** Extract to read follows **

Scania’s Board of Directors proposes that SEK 50 per share be distributed to the shareholders
Scania’s Board of Directors proposes to the AGM that SEK 50 per share be distributed to the shareholders by means of a regular cash dividend of SEK 15 per share and a 5 to 1 share split with mandatory redemption of the fifth share at a price of SEK 35 per share.
Scania’s robust earnings and cash flow have strengthened the company’s financial position. Under the prevailing market conditions, and based on current investment plans, the company’s finances will remain strong during the coming years.
For the purpose of having an efficient capital structure, Scania’s Board of Directors proposes:
1. an unchanged regular dividend of SEK 15 per share, which is equivalent to 50.5 per cent of net income per share, plus
2. a mandatory redemption totalling SEK 7 billion, which is equivalent to SEK 35 per share.
Altogether, the proposal means that Scania will distribute SEK 50 per share to the shareholders.
The Board of Directors proposes that each Scania share (both A and B shares) is split into four ordinary shares and one redemption share. The redemption share will be traded on the Stockholm Stock Exchange for about two weeks around late May and early June. After that, it will automatically be redeemed for SEK 35 per share in cash. No action will be required from the shareholder for redemption.

** End of Extract to read **

Exercises -
- a) From the Scania dividend proposal, return the passage that begins at the words "Scania’s Board of Directors proposes that" and stops after "to SEK 35 per share.".
- b) In the Scania dividend proposal, into what is each Scania share to be split?
The lines after this text come from a separate source.

** Data extract follows **

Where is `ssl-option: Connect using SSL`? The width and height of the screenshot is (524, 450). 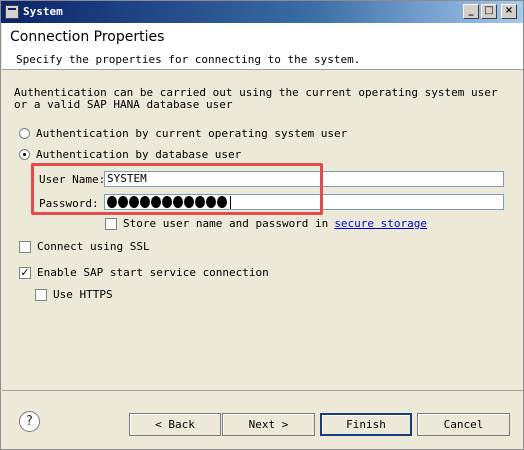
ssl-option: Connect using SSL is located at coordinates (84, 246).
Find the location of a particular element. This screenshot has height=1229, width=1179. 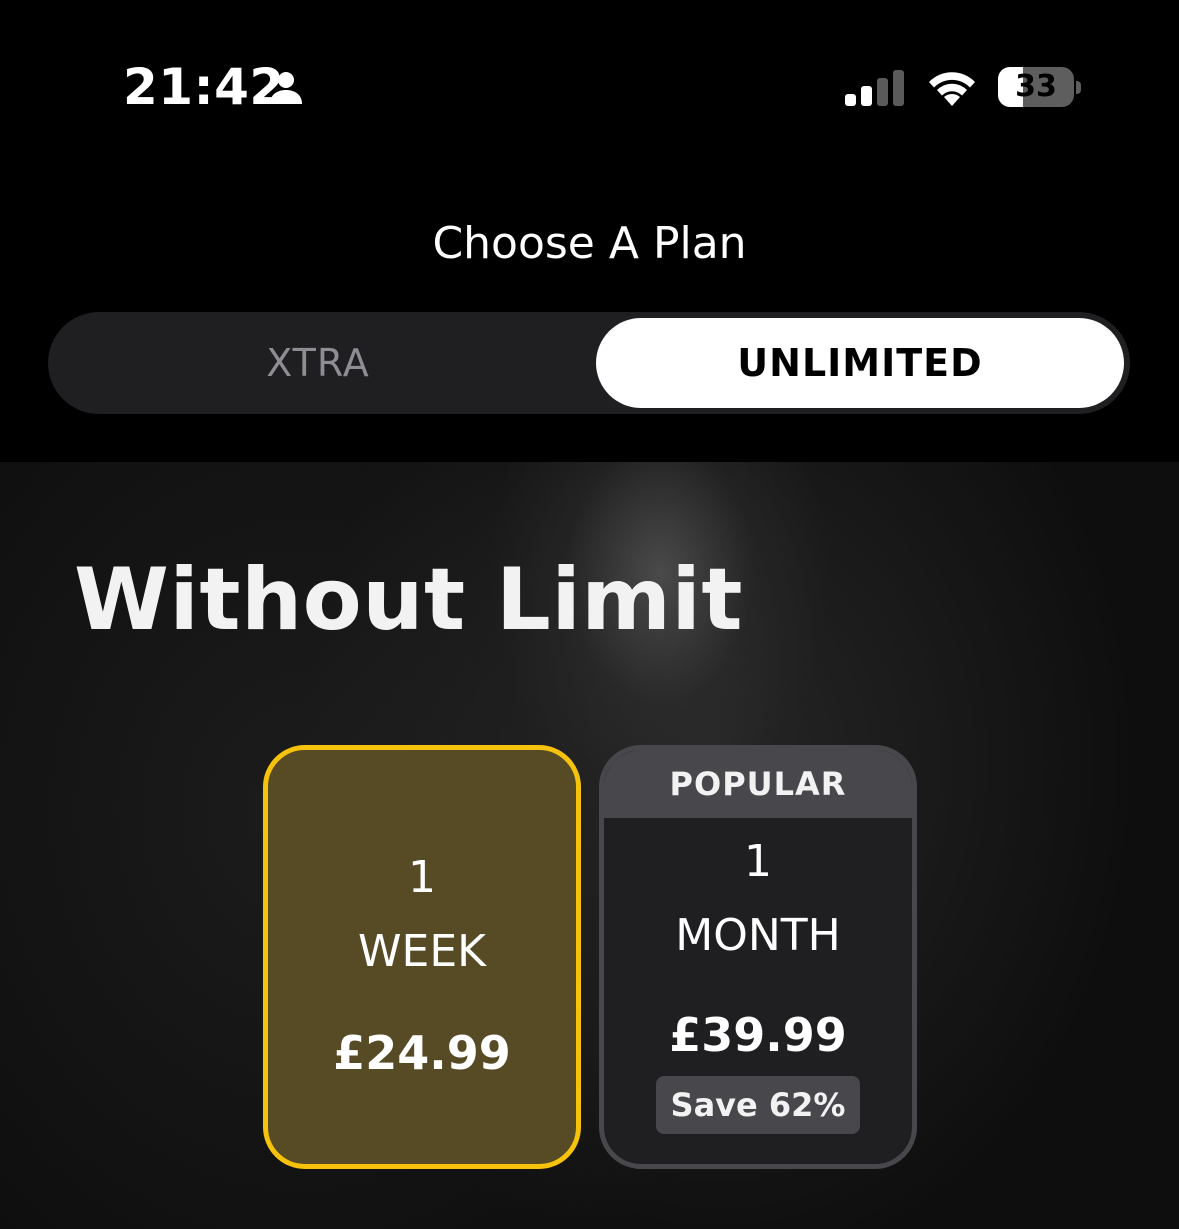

** End of Data extract **

Expected results -
- a)
Scania’s Board of Directors proposes that SEK 50 per share be distributed to the shareholders
Scania’s Board of Directors proposes to the AGM that SEK 50 per share be distributed to the shareholders by means of a regular cash dividend of SEK 15 per share and a 5 to 1 share split with mandatory redemption of the fifth share at a price of SEK 35 per share.
Scania’s robust earnings and cash flow have strengthened the company’s financial position. Under the prevailing market conditions, and based on current investment plans, the company’s finances will remain strong during the coming years.
For the purpose of having an efficient capital structure, Scania’s Board of Directors proposes:
1. an unchanged regular dividend of SEK 15 per share, which is equivalent to 50.5 per cent of net income per share, plus
2. a mandatory redemption totalling SEK 7 billion, which is equivalent to SEK 35 per share.

- b) Four ordinary shares and one redemption share.